As an example, passing an array to wp_kses() containing the member

'a' => array( 'href' , 'title', )

means that only those 2 HTML attributes will be allowed for a tags — all the other ones will be stripped. Referencing a blank array from any given key means that no attributes are allowed for that element and they should all be stripped.

There has historically been a perception that wp_kses() is slow. While it is a bit slower than the other escaping functions, the difference is minimal and does not have as much of an impact as most slow queries or uncached functions would.

It’s important to note that most WordPress functions properly prepare the data for output, and you don’t need to escape again.

<h4><?php the_title(); ?></h4>

rawurlencode() should be used over urlencode() for ensure URLs are correctly encoded. Only legacy systems should use urlencode()`.

<?php echo esc_url( 'http://example.com/a/safe/url?parameter=' . rawurlencode( $stored_class ) ); ?>

Always Escape Late

It’s best to do the output escaping as late as possible, ideally as data is being outputted.

// Okay, but not that great
$url = esc_url( $url );
$text = esc_html( $text );
echo '<a href="'. $url . '">' . $text . '</a>';

// Much better!
echo '<a href="'. esc_url( $url ) . '">' . esc_html( $text ) . '</a>';

This is for a few reasons:

  • It makes our code reviews and deploys happen faster because rather than hunting through many lines of code, we can glance at it and know it’s safe for output.
  • Something could inadvertently change the variable between when it was firstly cast and when it’s outputted, introducing a potential vulnerability.
  • Future changes could refactor the code significantly. We review code under the assumption that everything is being output escaped/cast – if it’s not and some changes go through that make it no longer safe to output, we may incorrectly allow the code through, since we’re assuming it’s being properly handled on output.
  • Late escaping makes it easier for us to do automatic code scanning (saving us time and cutting down on review/deploy times) – something we’ll be doing more of in the future.
  • Escaping/casting on output simply removes any ambiguity and adds clarity (always develop for the maintainer).

Escape on String Creation

It is sometimes not practical to escape late. In a few rare circumstances you cannot pass the output to wp_kses since by definition it would strip the scripts that are being generated.

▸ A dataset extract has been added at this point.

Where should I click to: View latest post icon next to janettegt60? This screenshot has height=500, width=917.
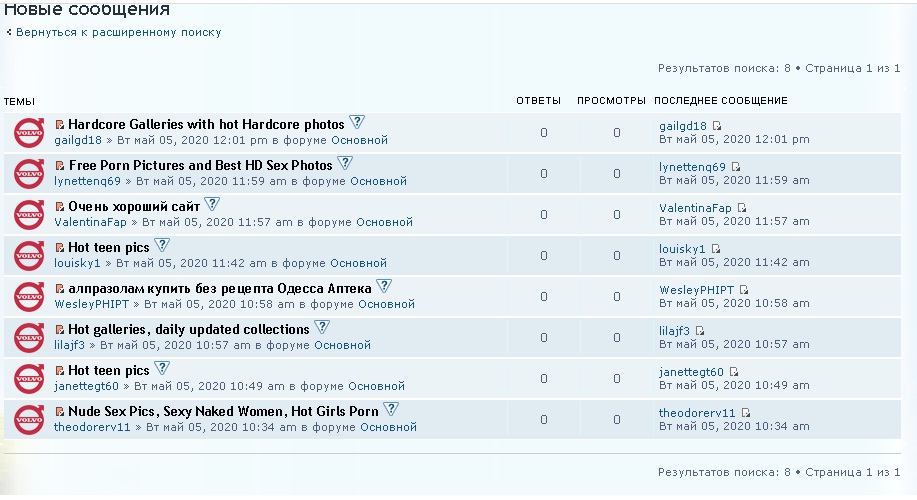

In situations like this always escape while creating the string and store the value in a variable that is a postfixed with _escaped, _safe or _clean. So instead of $variable do $variable_escaped or $variable_safe.

If a function cannot output internally and late escape, then it must always return “safe” html, that does not rely on them being late escaped. This allows you to do echo my_custom_script_code(); without needing the script tag to be passed through a version of wp_kses that would allow such tags.

Case Studies and FAQs

We know that validating, sanitizing and escaping can be a complex topic; we’ll add some specific case studies and frequently asked questions here as we think they might be helpful.

Q: Doesn’t a function like WP_Query handle sanitizing user input before running a query for me? Why do I need to also sanitize what I send to it?

A: For maximum security, we don’t want to rely on WP_Query to sanitize our data and hope that there are no bugs or unexpected interactions there now or in the future. It’s a good practice to sanitize anything coming from user-land as soon as you begin to interact with it, treating it as potentially malicious right away.

Q: Isn’t WP_KSES_* slow?
A: Even on large strings WP_KSES_* will not add a significant overhead to your pageload. Most of your pageloads should be cached pageloads and the first thing to focus on should be to make sure as many of your end users as possible are getting cached pages. Slow SQL Queries as well as Remote requests are often next on the list. Escaping is often negligible compared to those items.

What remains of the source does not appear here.